Navy's Jordan Drake, center, and Josh Dowling-Fitzpatrick helped wrap up Indiana on Saturday. (Gail Burton/Associated Press)

The Navy football team had surrendered 30 points and 410 yards to Indiana when, with Saturday’s game in the balance late in the fourth quarter, the defense forced the Hoosiers to punt after three plays netted seven yards.

On their ensuing series, the Midshipmen drove 72 yards for the go-ahead touchdown that made it 31-30 with 2 minutes 2 seconds to play, and the defense needed to withstand Indiana’s frenetic no-huddle attack for a final time to preserve Navy’s second come-from-behind victory in three weeks.

Twenty-four seconds later, Parrish Gaines’s acrobatic interception in front of the Midshipmen sideline triggered a celebration in which the sophomore cornerback wound up on the bottom of a pile of teammates at Navy-Marine Corps Memorial Stadium.

“We make big plays when we have to,” Gaines said.

Navy’s defense has done so, particularly in the second half of its last five games, four of which have resulted in wins to get the Midshipmen (4-3) above .500 for the first time in more than a year. Navy next plays East Carolina (5-3) on Saturday in Greenville, N.C.

Since yielding 37 points combined in the second half of blowout losses to Notre Dame and Penn State to open the season, Navy has permitted an average of 7.2 points after intermission, including just 10 to the high-scoring Hoosiers. One week earlier, Indiana had scored 35 second-half points in a 52-49 loss to then-No. 8 Ohio State.

“We’ve been fortunate enough that guys got in position and made some plays,” Navy defensive coordinator Buddy Green said of his unit’s upswing. “We made some big stops, and I think some of the younger guys like we hoped are getting better and better each week.”

Take sophomore Jordan Drake, who had a 24-yard interception return for a touchdown late in the first half against Indiana that trimmed Navy’s deficit to 17-14. The outside linebacker was one of four sophomores who started that game, and two juniors also started for a defense that allowed 148 yards in the second half after the Hoosiers compiled 269 before the break.

The first indication that Navy’s defense was prepared to buckle down in the second half came when it forced Indiana to punt after three plays on its initial series of the third quarter.
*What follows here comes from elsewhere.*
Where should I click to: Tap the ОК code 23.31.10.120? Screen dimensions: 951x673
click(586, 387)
It was the first three-and-out of the game for the Hoosiers.

The Midshipmen got the ball at their 21-yard line and drove for a touchdown for Navy’s first lead, 21-20, with 7:37 left in the third quarter.

“We’re never going to give up,” senior linebacker Keegan Wetzel said. “We’re going to keep fighting and plugging away. If we see the other team start to give in and people start to get winded, that gives you all the more enthusiasm to keep attacking.”

Wetzel certainly has done his part. As one of three linebackers to have started every game this season, Wetzel leads Navy with four sacks and 8½ tackles for loss, including three overall against Indiana and two in one series.

Wetzel has had 4½ tackles for a loss over the last two games and has given Green the flexibility to call plays he otherwise might avoid out of concern for allowing long gains.

Behind the rugged play of Wetzel, senior inside linebacker Matt Warrick and junior inside linebacker Cody Peterson as well as a more aggressive pass rush, Navy has allowed 79 points in its last five games (20 quarters plus one overtime), and one touchdown longer than 25 yards in its last two games.

“I think it’s twofold,” Navy Coach Ken Niumatalolo said. “I mean we’re playing better in the secondary, but we’re also getting some pressure on the quarterback. I don’t care how good you are in the secondary. If you’re not getting pressure on the quarterback, it makes things tough for the secondary.”